Девушка была удивлена и подавлена, и так настроение было ни к черту, а еще моему хозяину, видите ли, захотелось поухаживать за ней.
— Прости Бога ради, — извинялся уже в сотый раз Максимус.
— Да, что там, — наконец сказала девушка.
— Я должен как-то загладить свою вину.
— Катитесь к черту, — устало сказала девушка снова, садясь на свое место.
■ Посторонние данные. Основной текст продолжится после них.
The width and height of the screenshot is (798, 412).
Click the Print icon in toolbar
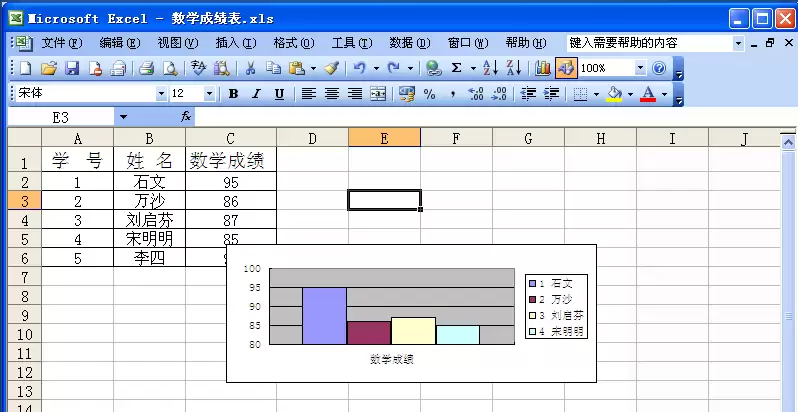click(147, 68)
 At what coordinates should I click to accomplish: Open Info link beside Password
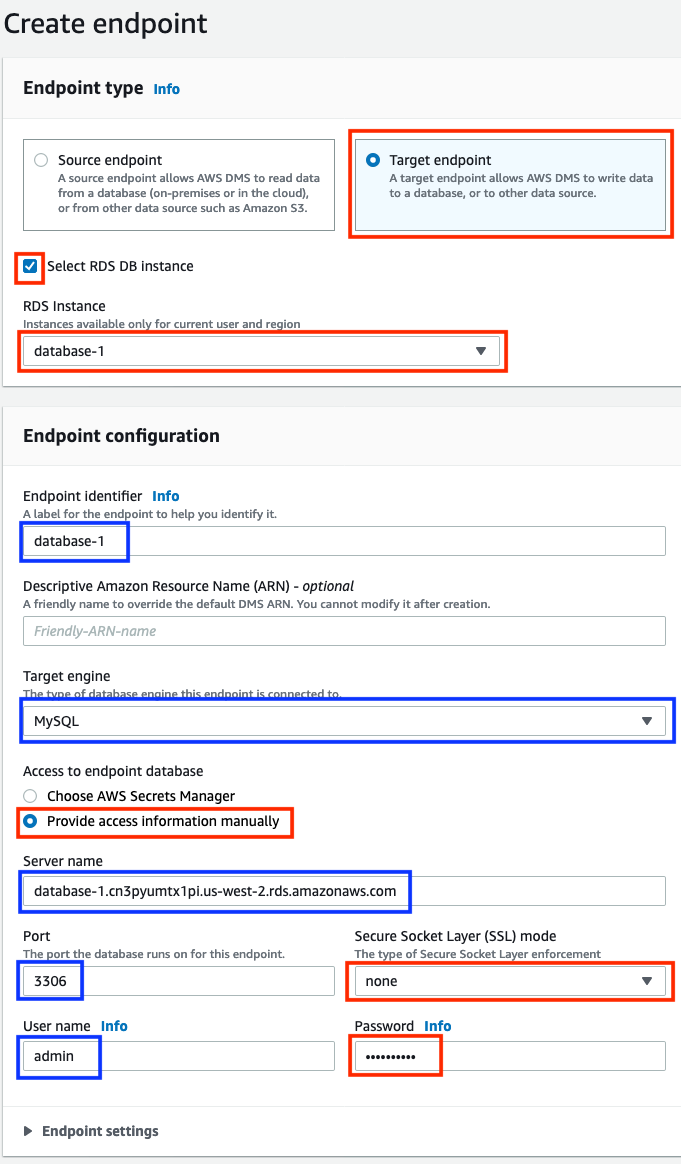click(437, 1026)
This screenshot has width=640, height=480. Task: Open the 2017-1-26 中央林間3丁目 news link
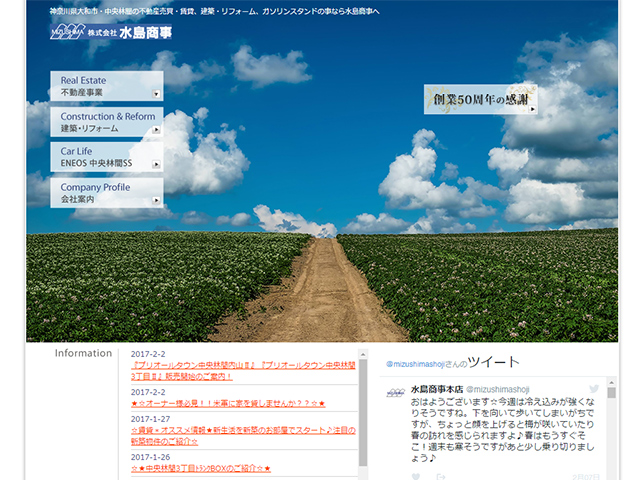tap(201, 467)
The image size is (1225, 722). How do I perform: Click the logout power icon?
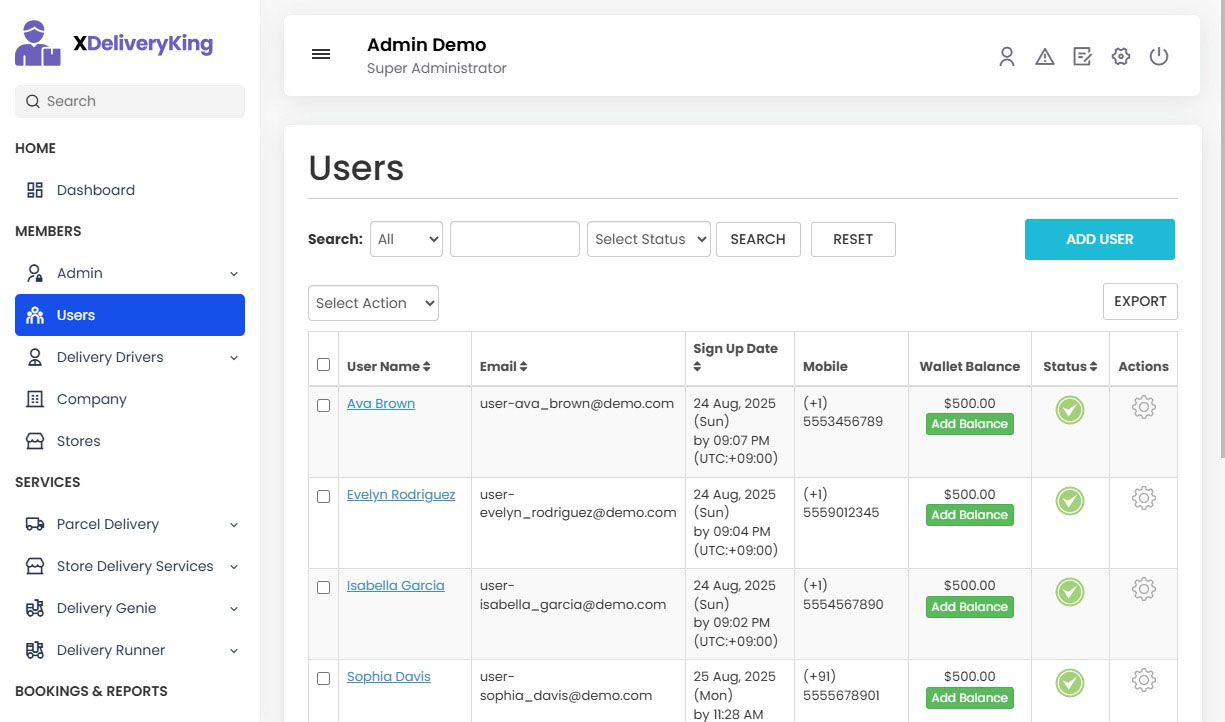1159,56
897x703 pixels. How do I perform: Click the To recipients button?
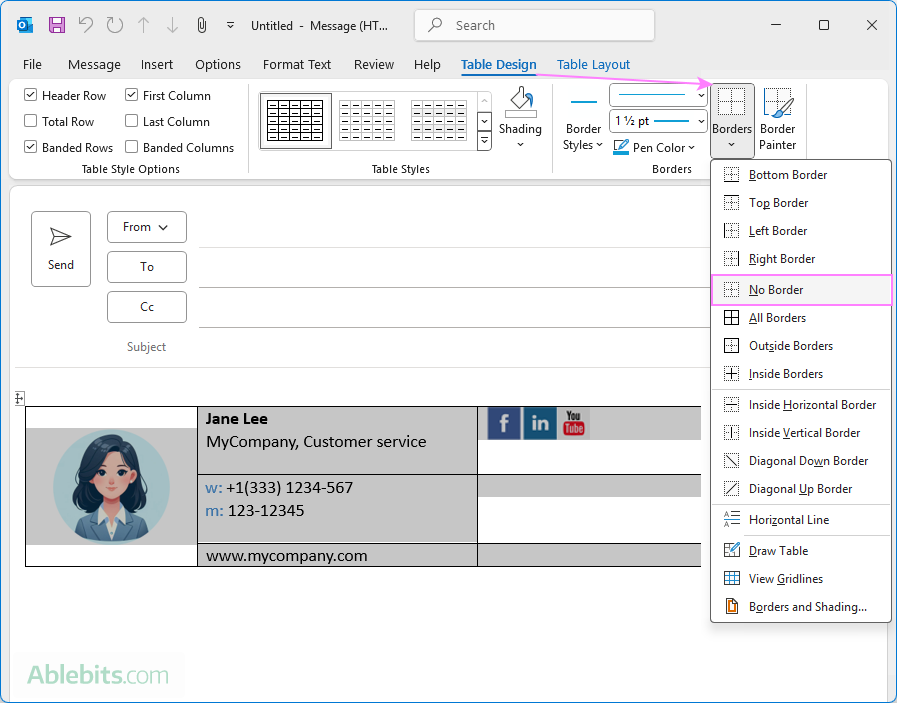(x=146, y=267)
— Я могу купить тебе новое платье.
Она посмотрела на него, как на идиота. Хотя почему "как"? Он выглядел не просто идиотом, а последним идиотом.
— Мне и это нравится.
— Оно очень тебе идет.
— Я знаю, — девушка поправила волосы.
Максимус мигом оказался рядом с ней.
— Ты местная?
— Да, я воспитанница мэра города, — сказала она.
Максимус промолчал, что-то соображая.
— И как воспитательница, строгая?
— Так себе. Мы поссорились сегодня утром. Она не пускала меня на фестиваль. Подруги мои тоже решили не ходить, а я хожу сюда вот уже пять лет и не собираюсь пропускать и этот год.
— Правильно, совершенно верно. А ты случайно не на гитаре играешь?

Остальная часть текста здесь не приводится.